Text under study:
=-=-=

SA
Securitor
Est. MMXXVI · Independent
Browse reports
Document M-001 · The Method

The Method

On how a single number — a score from zero to one hundred — is rendered defensible.

§ I
On consensus

A finding flagged by a single model proves little. The same finding, reproduced independently by seven, is evidence. Our scoring table rewards reproduction and discounts noise.

The final score begins at 100. Each confirmed finding deducts a penalty determined by two axes: the severity of the finding and the number of independent models that flagged it. A single model reporting a critical vulnerability costs twelve points. Seven models reporting the same critical costs sixty. The gap is the method.

Schedule A — Penalty by Severity × Consensus
Severity 1 model 2–3 4–6 7+
Critical 12 24 40 60
High 6 12 20 30
Medium 3 6 10 15
Low 1 2 3 5
Info 0 0 0 0
§ II
On the panel

We commission ten contemporary frontier models for each audit, drawn from independent laboratories across multiple jurisdictions. No single vendor’s model audits code produced by that same vendor. The panel is constructed to maximise independence: different training data, different architectures, different institutional incentives.

=-=-=

[Stored entries]

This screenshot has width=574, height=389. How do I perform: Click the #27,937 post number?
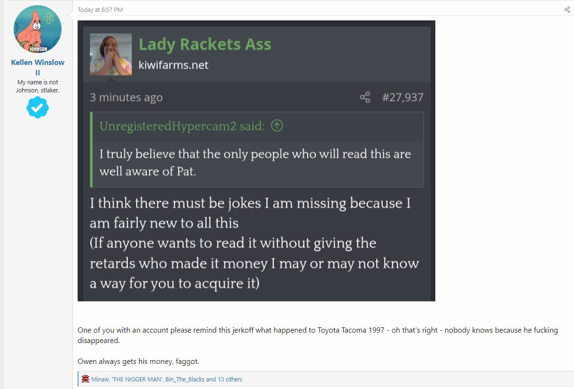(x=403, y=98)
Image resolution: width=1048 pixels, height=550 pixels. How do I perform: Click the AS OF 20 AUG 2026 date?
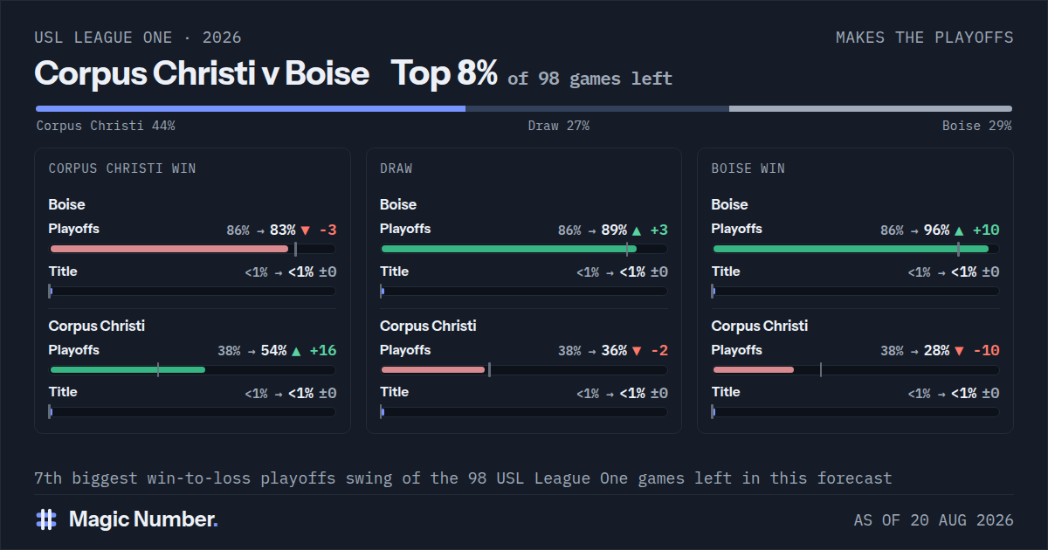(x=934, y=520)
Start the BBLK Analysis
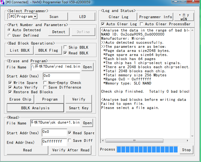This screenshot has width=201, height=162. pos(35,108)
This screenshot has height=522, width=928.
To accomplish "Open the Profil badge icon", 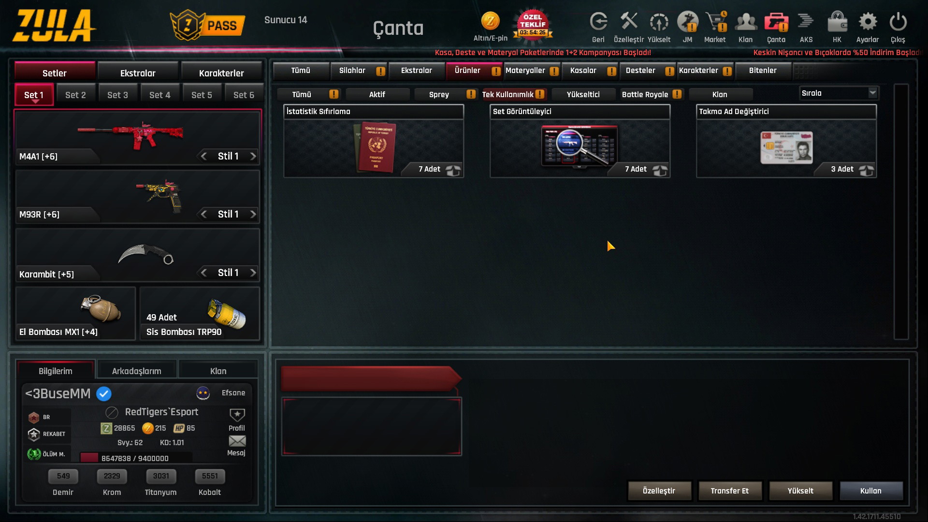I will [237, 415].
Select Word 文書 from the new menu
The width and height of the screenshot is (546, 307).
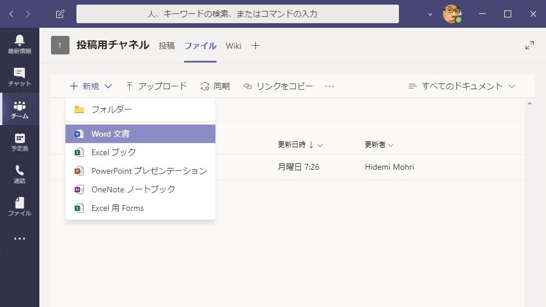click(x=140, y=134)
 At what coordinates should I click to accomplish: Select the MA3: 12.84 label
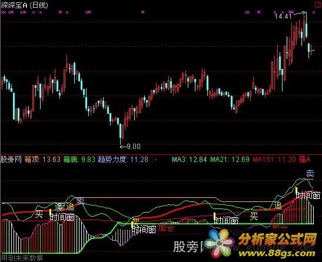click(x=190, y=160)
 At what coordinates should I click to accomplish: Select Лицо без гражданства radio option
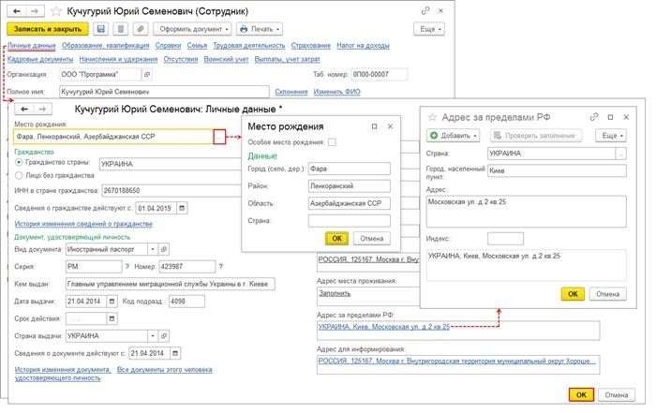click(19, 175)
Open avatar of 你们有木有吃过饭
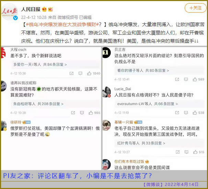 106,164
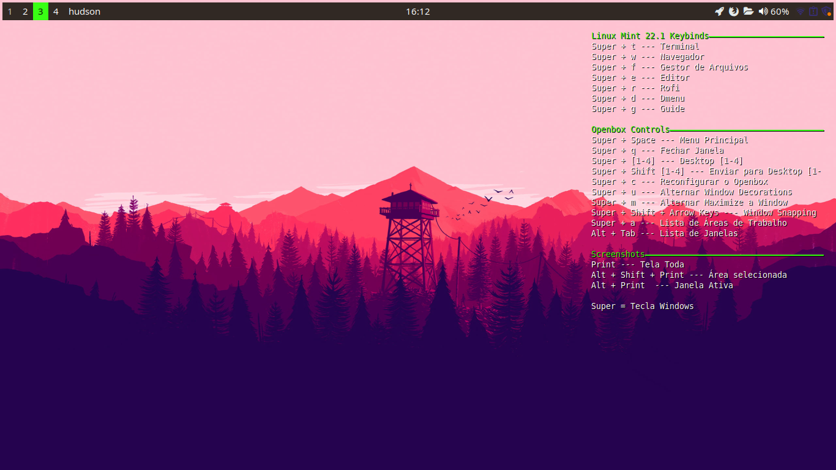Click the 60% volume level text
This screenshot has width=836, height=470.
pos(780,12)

=-=-=

Work to complete:
1: Decide whether each statement agrees with the scoring-method text, answering yes or no and quoting the deciding words. (a) A critical vulnerability reported by one model costs twelve points. (b) The final score starts at zero. (c) Each audit uses a panel of seven models.
2: Name every severity level in Schedule A of the scoring-method text.
3: Carry the scoring-method text forward from its final sentence.

Solved problems:
1:
(a) Yes: "A single model reporting a critical vulnerability costs twelve points."
(b) No: "The final score begins at 100."
(c) No: "We commission ten contemporary frontier models for each audit"

2: Critical, High, Medium, Low, Info

3:
Schedule B — Standard Panel
Model Laboratory Origin Class Released
Grok 4.3 xAI US Frontier Mar 2026
Claude Opus 4.7 Anthropic US Frontier Apr 2026
Gemini 3.1 Pro Google DeepMind US Frontier Feb 2026
GPT-5.5 Pro OpenAI US Frontier Apr 2026
Llama 4 Maverick Meta US Open weights Jan 2026
Qwen 3.6 Plus Alibaba China Frontier Mar 2026
MiniMax M2.7 MiniMax China Frontier Feb 2026
Kimi K2.6 Moonshot AI China Frontier Mar 2026
Codestral 2508 Mistral France Specialist Aug 2025
DeepSeek V4 Pro DeepSeek China Frontier Apr 2026

The panel is reviewed quarterly. Models are seated when they reach state-of-the-art on independent benchmarks, and retired when superseded.

§ III
On the scorer

A separate model — the scorer — adjudicates the ten reports. It reads all individual findings, identifies consensus, resolves conflicts, and computes the final score per the penalty table above. The scorer is never one of the panel. Its sole function is to weigh evidence, not to produce it.

§ IV
On reproducibility

Every report carries the combined SHA-256 of the source as audited. Anyone may re-run the audit against the same hash. The models may update, the findings may shift, but the source under examination is pinned and verifiable.